§ Exercise instructions: Look below for lines that hold the string "Фонды" and copy each one.

Start of Exercise inputs

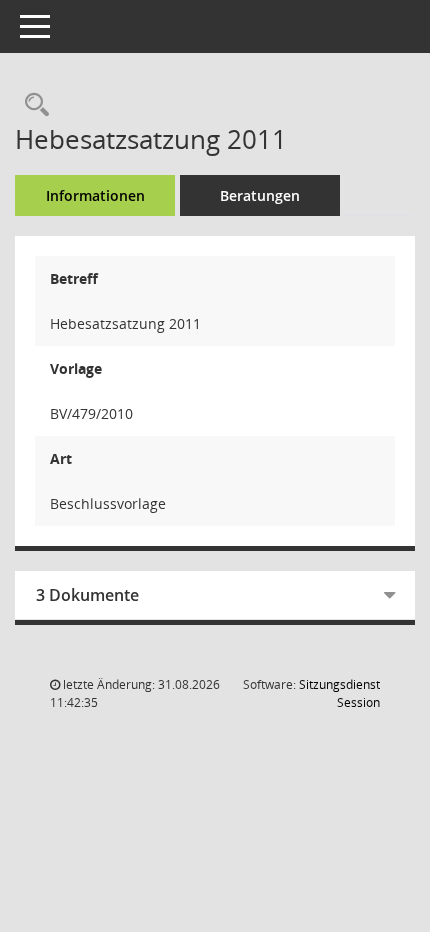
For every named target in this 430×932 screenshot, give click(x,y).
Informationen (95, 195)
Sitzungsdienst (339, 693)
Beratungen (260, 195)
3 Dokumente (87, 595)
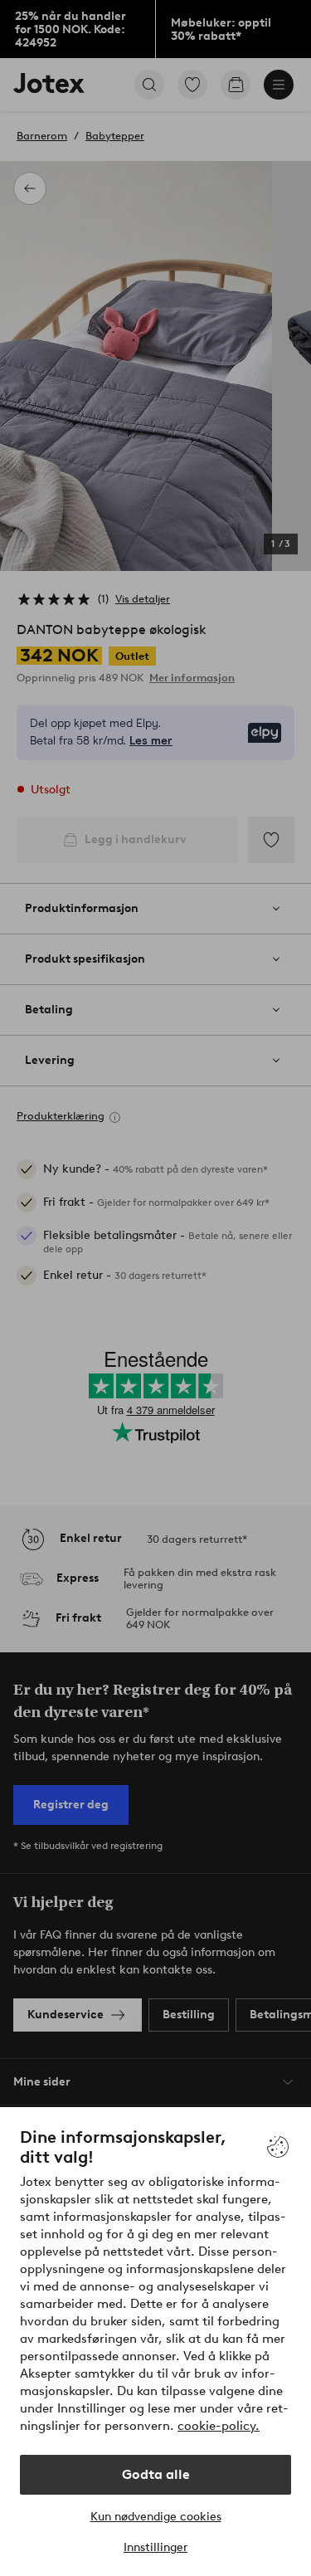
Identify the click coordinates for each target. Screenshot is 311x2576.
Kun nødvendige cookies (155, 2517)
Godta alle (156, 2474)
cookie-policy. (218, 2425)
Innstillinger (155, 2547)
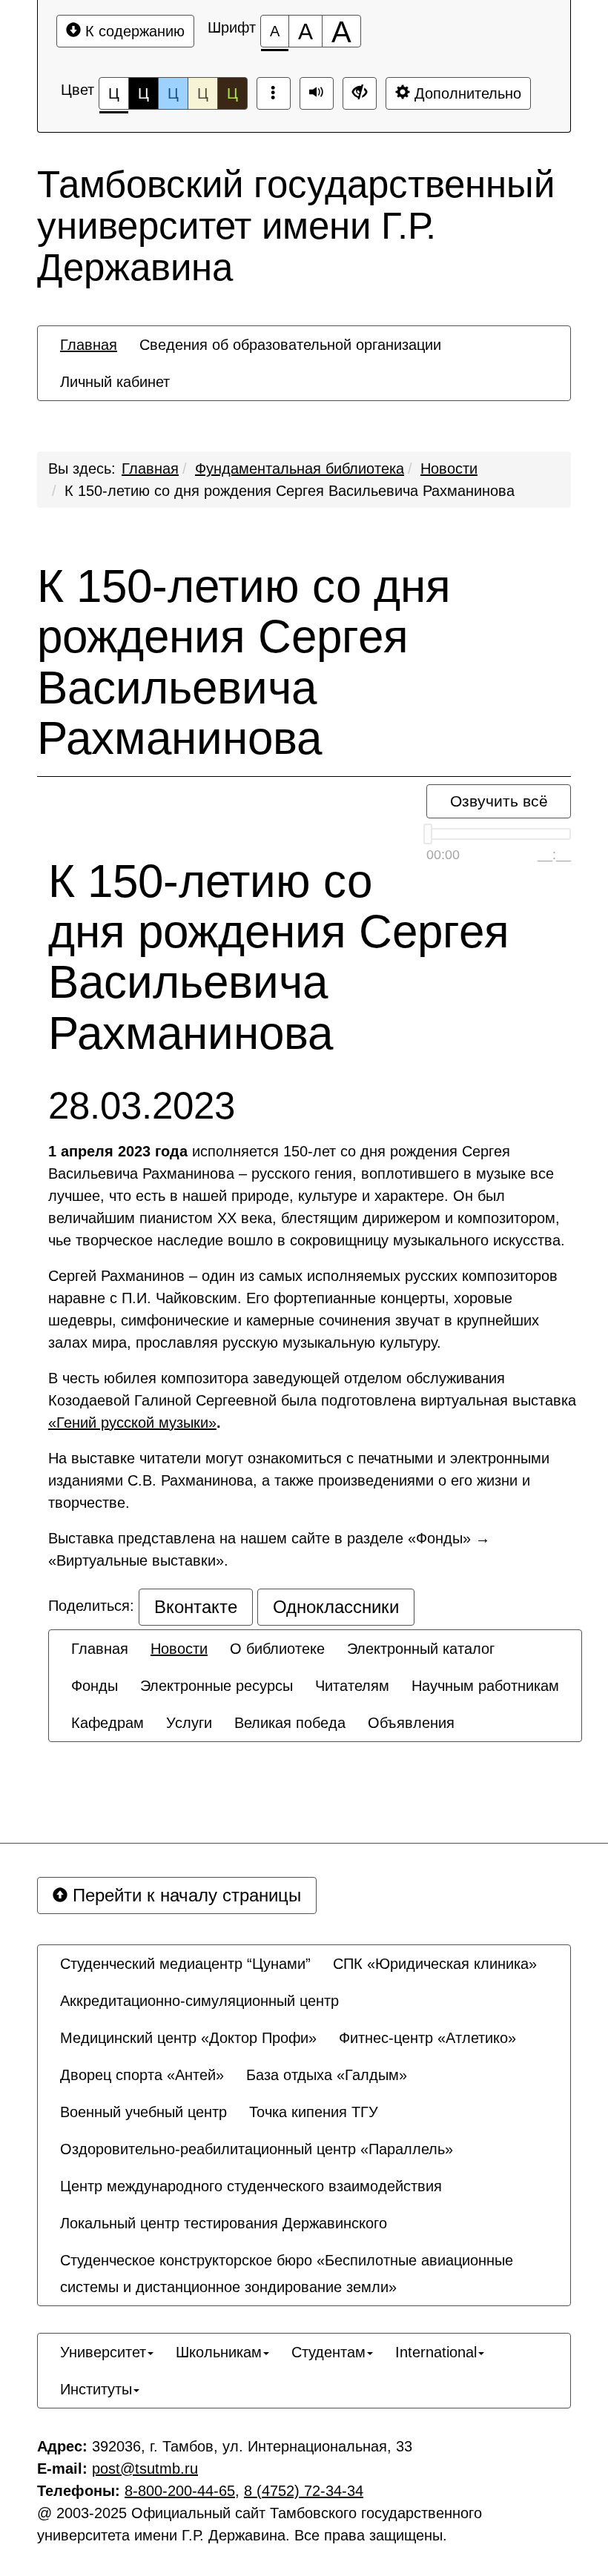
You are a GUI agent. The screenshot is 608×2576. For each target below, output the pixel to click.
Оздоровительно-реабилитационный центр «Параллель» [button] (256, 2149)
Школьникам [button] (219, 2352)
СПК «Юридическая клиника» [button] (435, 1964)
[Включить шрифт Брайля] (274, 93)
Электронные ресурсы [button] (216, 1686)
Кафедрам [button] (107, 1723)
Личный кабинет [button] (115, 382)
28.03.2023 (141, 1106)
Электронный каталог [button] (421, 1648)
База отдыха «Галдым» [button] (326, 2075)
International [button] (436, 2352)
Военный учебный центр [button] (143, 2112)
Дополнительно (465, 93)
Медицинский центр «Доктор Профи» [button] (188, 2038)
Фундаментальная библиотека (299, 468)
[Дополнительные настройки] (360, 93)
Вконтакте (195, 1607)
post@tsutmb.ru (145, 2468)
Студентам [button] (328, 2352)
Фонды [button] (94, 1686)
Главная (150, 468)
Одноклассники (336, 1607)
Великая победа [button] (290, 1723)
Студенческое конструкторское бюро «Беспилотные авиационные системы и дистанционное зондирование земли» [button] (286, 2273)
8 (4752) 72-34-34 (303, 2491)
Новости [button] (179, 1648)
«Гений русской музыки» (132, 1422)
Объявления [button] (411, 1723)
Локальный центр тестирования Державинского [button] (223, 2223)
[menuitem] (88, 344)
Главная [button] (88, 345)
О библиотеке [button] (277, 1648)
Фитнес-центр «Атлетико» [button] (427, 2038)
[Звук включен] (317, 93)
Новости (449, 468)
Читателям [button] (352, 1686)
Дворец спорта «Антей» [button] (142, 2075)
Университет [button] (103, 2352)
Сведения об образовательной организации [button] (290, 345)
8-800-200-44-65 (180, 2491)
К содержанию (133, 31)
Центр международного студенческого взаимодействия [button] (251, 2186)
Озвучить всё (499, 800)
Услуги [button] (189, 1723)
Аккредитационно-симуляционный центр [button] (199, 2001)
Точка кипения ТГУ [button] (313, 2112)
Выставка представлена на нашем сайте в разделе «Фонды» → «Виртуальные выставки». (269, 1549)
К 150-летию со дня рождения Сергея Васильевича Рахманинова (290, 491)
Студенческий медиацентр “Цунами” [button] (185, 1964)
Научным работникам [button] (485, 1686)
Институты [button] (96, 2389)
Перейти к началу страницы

End of Exercise inputs

§ Response to the task:
Фонды [button] (94, 1686)
Выставка представлена на нашем сайте в разделе «Фонды» → «Виртуальные выставки». (269, 1549)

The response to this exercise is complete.